If baseball management is complicated, then how complicated is leading the worlds’ largest economy and most powerful, nation?
Americans are about to pick one person to do that job, a job where about 50 percent of the people are always less than happy with the direction of the country and the other 50 percent want progress to come faster. We call them Republicans and Democrats.
For starters, the American president has relations with 180 nations and their leaders through both the State Department and direct contacts. That part of the job requires familiarity with cultural and historical differences and factors, political alignments and threats, and language issues. Longstanding partnerships with other nations infuse our history with contacts and commitments that must be honored and expanded through trust and strength.

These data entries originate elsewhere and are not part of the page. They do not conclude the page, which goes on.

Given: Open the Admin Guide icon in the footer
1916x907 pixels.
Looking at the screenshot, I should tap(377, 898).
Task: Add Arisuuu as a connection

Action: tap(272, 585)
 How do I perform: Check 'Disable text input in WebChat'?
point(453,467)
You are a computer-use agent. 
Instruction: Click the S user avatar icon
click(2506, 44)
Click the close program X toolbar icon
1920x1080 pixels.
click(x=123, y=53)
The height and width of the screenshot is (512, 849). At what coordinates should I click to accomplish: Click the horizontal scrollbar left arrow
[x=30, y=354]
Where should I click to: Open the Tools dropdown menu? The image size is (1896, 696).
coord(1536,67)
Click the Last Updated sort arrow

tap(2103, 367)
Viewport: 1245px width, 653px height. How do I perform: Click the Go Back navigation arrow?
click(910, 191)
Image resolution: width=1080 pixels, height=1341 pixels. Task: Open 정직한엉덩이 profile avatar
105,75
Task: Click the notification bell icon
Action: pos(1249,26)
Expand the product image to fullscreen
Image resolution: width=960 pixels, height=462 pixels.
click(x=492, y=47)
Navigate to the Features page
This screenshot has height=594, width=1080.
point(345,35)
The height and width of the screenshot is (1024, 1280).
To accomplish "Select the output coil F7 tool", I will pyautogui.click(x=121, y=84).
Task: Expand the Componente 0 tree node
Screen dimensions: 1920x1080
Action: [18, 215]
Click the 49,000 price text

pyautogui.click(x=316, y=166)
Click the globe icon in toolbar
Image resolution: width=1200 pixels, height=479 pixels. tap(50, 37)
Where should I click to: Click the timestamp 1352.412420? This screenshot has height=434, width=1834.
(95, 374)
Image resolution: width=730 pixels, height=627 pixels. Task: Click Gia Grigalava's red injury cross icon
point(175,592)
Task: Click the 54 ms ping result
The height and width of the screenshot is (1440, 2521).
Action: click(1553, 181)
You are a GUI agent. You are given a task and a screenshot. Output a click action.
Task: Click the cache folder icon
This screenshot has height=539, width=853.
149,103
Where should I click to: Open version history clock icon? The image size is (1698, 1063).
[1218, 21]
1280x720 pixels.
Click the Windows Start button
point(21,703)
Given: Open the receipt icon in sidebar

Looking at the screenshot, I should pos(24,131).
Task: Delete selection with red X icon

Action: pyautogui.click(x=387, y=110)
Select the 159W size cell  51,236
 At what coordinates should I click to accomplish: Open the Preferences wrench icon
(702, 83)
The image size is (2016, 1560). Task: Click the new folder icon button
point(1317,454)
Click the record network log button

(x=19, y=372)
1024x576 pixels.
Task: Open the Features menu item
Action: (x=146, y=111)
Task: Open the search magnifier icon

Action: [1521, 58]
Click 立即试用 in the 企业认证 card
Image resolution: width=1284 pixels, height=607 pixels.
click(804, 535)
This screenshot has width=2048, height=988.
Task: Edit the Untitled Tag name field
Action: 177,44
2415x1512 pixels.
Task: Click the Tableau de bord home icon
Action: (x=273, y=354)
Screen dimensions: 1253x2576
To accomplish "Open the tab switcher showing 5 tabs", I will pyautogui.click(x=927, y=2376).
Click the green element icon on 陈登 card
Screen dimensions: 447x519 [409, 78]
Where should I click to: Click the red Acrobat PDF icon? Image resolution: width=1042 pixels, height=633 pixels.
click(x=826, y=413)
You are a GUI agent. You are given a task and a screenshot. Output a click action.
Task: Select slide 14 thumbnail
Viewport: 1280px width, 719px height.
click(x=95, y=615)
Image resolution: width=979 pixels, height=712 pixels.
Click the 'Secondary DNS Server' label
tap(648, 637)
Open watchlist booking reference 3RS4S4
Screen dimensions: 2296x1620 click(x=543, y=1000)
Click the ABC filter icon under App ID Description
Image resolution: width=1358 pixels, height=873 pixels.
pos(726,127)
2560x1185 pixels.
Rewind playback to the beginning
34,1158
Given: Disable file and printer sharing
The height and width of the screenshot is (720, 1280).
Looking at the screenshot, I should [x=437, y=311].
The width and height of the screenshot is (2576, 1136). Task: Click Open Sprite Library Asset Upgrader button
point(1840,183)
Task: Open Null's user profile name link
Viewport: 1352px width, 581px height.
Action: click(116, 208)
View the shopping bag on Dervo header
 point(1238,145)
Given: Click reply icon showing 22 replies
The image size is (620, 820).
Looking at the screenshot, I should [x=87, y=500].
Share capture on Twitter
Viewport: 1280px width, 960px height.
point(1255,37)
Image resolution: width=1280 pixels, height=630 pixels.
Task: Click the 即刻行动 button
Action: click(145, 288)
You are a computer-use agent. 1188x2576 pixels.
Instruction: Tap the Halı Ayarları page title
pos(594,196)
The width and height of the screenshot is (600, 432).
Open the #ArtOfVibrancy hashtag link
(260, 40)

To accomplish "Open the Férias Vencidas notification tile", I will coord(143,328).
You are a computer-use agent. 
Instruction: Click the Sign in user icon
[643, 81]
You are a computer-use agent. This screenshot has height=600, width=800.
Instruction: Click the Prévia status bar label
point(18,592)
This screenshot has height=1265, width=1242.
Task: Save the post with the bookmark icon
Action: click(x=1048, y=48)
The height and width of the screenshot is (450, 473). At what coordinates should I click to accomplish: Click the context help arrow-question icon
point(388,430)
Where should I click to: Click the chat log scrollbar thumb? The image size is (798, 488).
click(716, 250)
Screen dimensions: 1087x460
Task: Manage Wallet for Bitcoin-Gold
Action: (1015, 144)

Then the U.S. president must lead the most powerful and complex military force ever to exist, in its structure and impact upon a world often at the edge of war. The American president must know and act to reserve our greatest treasure, our young men and women in the service of their nation, until it is absolutely necessary to commit them on behalf of American values.
Domestically, our president must navigate the complexities of our political system that is currently in a state of prolonged disrepair. In order to move the nation forward, the president must find paths where all parties advance their goals and the American people are the ultimate winners of progress and change.
The president must know and understand how legislation is created and passed, not by a textbook definition, but by an awareness of the levers of power in Congress and how to find partners in legislating where enemies are easier to see.
At a time when the senate has acted irresponsibility by failing to consider a candidate for the Supreme Court, the next president must find a path forward that protects the independence of the third branch of government, while adding a Justice that represents the American people, not the powerful special interests that surround Washington with lobbyists.
Then, our president must, on all too many occasions, be empathetic enough to speak to tragedy with a voice that comes from all of us, and to speak to attacks on our nation with a clarity that cannot be mistaken.
Finally, our president must stand above the pettiness that all too often drives Washington, and speak to our greatness with a reminder of the possible and a vision that rises above the political din.
Next week you must decide if Hillary Clinton may best be able to fill the job or Donald Trump better meets the needs and demands of the presidency.
But keep in mind, you should no sooner set aside these qualifications in favor of risking the nation to one not qualified than you would expect the Cubs to hire a high school coach to manage the team.
In both cases, the job is far too important and complex than to waste the skills, talents and ambitions of all of Americans with a leader who is less than able to rise to the demands of the U.S. presidency.
Jim Crawford if a retired educator and political enthusiast living here in the Tri-State.